Nörobilim, Ceza Hukukunun Çözülemeyen Davalarına Işık Tutabilir mi?

Fransız İhtilali sonrası temelleri atılan 1810 tarihli Fransız Ceza Kanunu, akıl hastalarının yargılanma prosedürü konusunda düzenlemelerde bulunulan ilk dokümanlardan biri olma özelliğine sahiptir. Ceza kanunun 64. maddesi, "sanık, eylem anında cinnet geçirirse herhangi bir suç işlemiş sayılmayacağını" beyan etmektedir. Bu önerme, uygulanacak yargıların usulüne yönelik bir revizyon yapmaya çağırmaktadır. Akıl hastası damgasını yapıştırarak suçluları aklama düşüncesi ise pek çok çevrede büyük tepki toplamış ve etik alanı başta olmak üzere çeşitli sorunlar doğurmuştur. Bu bağlamda, 18. yüzyılın sonu ve 19. yüzyılın başlarını kapsayan periyot boyunca hukuk, tıp ve adalet dalları disiplinler arası köprüler kurarak bu problemleri ele almışlardır.
Suçluluğa Yatkınlık Üzerine Birtakım Teoriler
Frenoloji: Beyin Yapısı, Kişisel Özellikleri Yansıtabilir mi?
F. Joseph Gall tarafından geliştirilen fizyolojik bir hipotez olan "frenoloji", beynin birçok bölümden oluştuğunu ve her bir bölümünün belirli bir içgüdüye, yetkiye hizmet ettiğini varsaymaktadır. Alman nörolog, beynin yapısı ve formunu incelemiş, öte yandan kriminolojinin doğuşuna zemin hazırlamıştır. Frenoloji, bireyin psikolojik kapasitesinin, fiziksel özellikleri ve beyin yapısına bağlı olduğunu öngörmektedir.
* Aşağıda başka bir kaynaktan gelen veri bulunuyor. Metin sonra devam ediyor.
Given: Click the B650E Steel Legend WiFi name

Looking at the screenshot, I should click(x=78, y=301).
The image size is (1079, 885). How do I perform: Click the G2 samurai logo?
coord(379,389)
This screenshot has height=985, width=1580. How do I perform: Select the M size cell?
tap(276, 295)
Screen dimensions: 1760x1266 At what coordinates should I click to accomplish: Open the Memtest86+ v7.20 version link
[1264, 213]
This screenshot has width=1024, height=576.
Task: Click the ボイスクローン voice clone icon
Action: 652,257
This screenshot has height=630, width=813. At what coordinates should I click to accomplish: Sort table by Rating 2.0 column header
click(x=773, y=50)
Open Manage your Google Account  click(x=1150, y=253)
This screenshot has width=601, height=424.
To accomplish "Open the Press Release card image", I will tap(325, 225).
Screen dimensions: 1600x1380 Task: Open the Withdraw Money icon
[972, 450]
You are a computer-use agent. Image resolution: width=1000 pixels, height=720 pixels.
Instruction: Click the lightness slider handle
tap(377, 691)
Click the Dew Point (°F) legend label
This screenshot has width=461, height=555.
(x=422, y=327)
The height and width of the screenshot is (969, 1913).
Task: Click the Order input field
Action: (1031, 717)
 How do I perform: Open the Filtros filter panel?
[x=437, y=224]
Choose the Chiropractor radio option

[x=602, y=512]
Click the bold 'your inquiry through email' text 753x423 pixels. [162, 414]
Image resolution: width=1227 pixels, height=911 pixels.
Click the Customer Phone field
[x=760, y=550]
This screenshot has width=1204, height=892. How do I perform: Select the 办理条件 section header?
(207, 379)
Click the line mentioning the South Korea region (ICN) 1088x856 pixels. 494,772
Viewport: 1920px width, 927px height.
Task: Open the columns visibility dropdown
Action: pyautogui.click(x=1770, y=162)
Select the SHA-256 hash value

Çok geçmeden, beynin yapısı ve kişisel özellikleri doğrudan ilişkilendiren ilk teorilerden biri olan bu görüşün, farklı alanlarda uygulanabilirliği tartışılmaya başlanmıştır. İki yüzyılı aşkın bir süredir frenoloji ve psikiyatri, beyin yapısından yola çıkarak suça yatkınlığı olan bireyleri tanımlayabilmek adına birlikte çalışmaktadırlar. Analiz ettikleri bireyler belirli bir entelektüel kapasiteye sahip olmalarına rağmen doktorlara göre “katillik saplantısı” yahut “ahlaki delilik” olarak adlandırılan vakalarla eşleştirilmişlerdir. Nitekim, zanlıların uzman kurumlarda tedavi edilmesi gerektiği sonucuna varılmıştır.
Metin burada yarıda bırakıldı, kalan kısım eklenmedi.